Le CDC a exempté certains lieux de travail à haut risque de ses nouvelles directives, demandant aux exploitants d’établissements de santé, d’établissements pénitentiaires ou de détention et de refuges pour sans-abri de continuer à fournir des masques et d’autres mesures de précaution pour toutes les personnes vaccinées et non vaccinées: employés et membres du public. Les types de lieux de travail où subsistent des mesures de précaution devraient être élargis pour inclure d’autres industries où les travailleurs restent à haut risque. Contrairement au grand public qui peut passer 20 minutes dans une épicerie ou dans un bus, ou une heure dans un restaurant, de nombreux travailleurs passent 8 à 12 heures par jour au travail avec des contacts étroits fréquents ou prolongés entre eux ou avec le public en mauvais état. des environnements intérieurs ventilés ou des espaces clos, comme les usines de transformation de la viande où les employés travaillent coude à coude; les magasins de détail où les travailleurs ont des heures de contact avec le public; et des usines et des entrepôts où un grand nombre de travailleurs se rassemblent à l’intérieur.

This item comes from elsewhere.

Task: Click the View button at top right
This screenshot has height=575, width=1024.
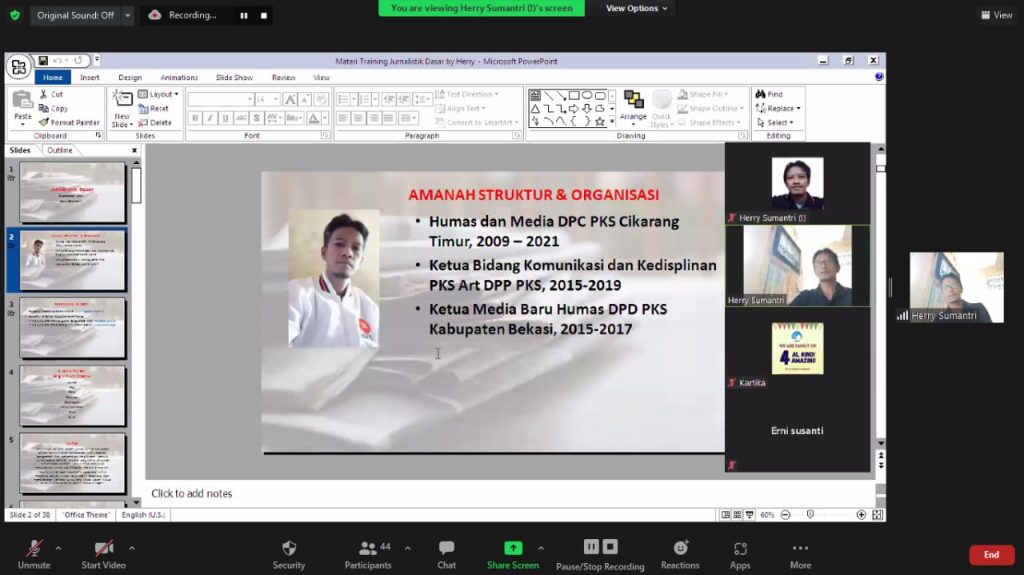Action: (x=997, y=15)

Enfin, des points de repère doivent être établis pour déterminer quand il est sûr et approprié d’abandonner les mesures d’atténuation à mesure que les infections diminuent et que les vaccinations augmentent dans les communautés. Les mesures resteraient dans les lieux de travail avec des flambées actives de COVID-19, dans des endroits où la transmission communautaire du COVID-19 est élevée, ou dans des lieux de travail où tous les travailleurs ne sont pas entièrement vaccinés.

Le CDC a fait une erreur. Les agences de santé publique doivent suivre la science pour protéger les populations, pas seulement les individus. Mais il n’est pas trop tard pour corriger cette erreur et remettre les efforts de lutte contre la pandémie sur les rails.